▶ TASK INSTRUCTIONS: The lines to copy are those with "computer" in them. Pull each one from the entries below.

▶ EXERCISE DATA:
==========

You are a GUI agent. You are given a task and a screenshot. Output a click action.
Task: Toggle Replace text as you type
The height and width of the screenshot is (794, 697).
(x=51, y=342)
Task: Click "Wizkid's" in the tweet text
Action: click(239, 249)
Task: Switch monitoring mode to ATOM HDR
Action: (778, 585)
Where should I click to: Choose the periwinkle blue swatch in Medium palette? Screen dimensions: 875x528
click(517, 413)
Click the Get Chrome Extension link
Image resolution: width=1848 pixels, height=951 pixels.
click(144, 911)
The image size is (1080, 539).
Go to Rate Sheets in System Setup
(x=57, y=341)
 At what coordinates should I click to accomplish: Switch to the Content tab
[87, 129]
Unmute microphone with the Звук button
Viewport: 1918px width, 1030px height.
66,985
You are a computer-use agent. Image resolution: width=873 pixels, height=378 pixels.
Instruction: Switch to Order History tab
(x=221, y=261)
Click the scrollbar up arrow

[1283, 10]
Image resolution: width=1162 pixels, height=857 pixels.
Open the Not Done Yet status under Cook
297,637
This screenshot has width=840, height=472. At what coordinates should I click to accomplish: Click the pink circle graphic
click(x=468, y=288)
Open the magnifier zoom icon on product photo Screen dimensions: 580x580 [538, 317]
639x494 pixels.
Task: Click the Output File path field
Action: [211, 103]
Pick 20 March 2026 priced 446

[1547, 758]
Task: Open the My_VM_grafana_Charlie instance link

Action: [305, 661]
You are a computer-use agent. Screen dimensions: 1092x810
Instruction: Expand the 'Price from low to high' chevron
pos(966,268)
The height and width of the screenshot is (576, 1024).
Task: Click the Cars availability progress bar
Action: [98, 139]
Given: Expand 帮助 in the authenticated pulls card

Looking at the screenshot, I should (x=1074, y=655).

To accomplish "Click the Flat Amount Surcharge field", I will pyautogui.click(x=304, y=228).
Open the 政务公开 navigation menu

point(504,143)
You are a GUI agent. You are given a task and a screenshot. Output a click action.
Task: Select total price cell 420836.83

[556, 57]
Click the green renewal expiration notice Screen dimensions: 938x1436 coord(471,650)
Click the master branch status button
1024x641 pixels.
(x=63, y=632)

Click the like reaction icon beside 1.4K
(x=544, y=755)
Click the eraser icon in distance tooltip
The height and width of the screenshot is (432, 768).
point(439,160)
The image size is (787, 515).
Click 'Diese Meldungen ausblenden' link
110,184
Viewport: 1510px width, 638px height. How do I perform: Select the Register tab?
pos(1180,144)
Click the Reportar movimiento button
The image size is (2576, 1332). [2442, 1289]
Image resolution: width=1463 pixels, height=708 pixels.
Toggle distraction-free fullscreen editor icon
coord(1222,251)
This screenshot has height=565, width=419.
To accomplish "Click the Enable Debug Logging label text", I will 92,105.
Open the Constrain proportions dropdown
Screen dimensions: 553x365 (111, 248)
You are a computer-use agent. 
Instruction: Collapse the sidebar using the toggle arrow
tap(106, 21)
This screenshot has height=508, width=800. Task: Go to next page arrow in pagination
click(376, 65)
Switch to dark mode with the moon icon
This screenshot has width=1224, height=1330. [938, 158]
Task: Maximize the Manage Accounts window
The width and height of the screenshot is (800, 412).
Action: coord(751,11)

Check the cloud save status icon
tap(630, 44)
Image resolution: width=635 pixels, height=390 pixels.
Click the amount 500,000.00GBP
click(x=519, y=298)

==========

▶ RESULT OF THIS EXERCISE:
You are a computer-use agent. Image resolution: width=873 pixels, height=378 pixels.
You are a computer-use agent. Screen dimensions: 1092x810
You are a computer-use agent. 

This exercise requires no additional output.